┏━━

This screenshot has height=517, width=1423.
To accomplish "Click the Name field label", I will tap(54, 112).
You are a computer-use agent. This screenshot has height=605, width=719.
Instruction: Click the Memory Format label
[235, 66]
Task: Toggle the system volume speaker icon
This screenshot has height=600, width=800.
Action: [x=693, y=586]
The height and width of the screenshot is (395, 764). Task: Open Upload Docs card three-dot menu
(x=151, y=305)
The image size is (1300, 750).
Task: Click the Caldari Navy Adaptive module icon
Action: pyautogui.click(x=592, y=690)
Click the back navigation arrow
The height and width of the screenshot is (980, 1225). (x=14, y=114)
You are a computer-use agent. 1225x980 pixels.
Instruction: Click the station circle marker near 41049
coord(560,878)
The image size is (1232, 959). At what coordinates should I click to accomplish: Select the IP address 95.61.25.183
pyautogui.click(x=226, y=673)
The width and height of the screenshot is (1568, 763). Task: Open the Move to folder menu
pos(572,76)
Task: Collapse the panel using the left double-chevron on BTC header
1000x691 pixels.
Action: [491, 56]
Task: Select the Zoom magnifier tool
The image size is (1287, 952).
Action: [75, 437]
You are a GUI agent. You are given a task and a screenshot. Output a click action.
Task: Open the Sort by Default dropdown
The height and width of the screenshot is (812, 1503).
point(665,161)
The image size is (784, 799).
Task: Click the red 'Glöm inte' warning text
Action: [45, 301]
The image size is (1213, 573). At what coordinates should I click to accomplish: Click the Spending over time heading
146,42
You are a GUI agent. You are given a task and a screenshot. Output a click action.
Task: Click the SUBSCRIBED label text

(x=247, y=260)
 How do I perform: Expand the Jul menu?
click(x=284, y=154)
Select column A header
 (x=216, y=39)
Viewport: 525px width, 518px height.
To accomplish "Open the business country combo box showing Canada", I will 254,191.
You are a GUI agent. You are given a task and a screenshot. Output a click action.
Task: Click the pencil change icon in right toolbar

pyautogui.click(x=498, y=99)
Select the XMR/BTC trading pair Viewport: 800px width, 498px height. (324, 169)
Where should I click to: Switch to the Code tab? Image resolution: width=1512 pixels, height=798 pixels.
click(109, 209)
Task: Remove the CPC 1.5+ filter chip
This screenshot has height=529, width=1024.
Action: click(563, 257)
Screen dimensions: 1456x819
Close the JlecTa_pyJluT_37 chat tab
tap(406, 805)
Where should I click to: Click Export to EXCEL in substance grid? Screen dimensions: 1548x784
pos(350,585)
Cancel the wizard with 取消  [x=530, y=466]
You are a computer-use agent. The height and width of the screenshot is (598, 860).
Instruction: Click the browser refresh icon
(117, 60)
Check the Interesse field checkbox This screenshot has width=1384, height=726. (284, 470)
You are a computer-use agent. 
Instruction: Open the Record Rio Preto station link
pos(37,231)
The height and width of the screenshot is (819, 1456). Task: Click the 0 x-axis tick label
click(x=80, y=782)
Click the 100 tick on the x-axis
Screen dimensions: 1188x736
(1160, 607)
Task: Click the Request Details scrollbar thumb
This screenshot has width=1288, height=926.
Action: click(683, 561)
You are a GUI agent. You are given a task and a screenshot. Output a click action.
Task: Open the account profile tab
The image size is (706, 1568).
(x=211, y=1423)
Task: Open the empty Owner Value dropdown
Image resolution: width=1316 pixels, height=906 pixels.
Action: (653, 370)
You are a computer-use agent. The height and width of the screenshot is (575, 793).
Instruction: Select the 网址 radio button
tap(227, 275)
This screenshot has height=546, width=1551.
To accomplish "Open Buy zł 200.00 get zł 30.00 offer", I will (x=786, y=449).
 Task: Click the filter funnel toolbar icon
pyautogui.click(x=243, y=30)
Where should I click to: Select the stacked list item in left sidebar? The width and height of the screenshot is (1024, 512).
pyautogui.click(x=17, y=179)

┗━━

* [To do] Report the lines above that contain "field".

* [Answer to this exercise]
To accomplish "Click the Name field label", I will tap(54, 112).
Check the Interesse field checkbox This screenshot has width=1384, height=726. (284, 470)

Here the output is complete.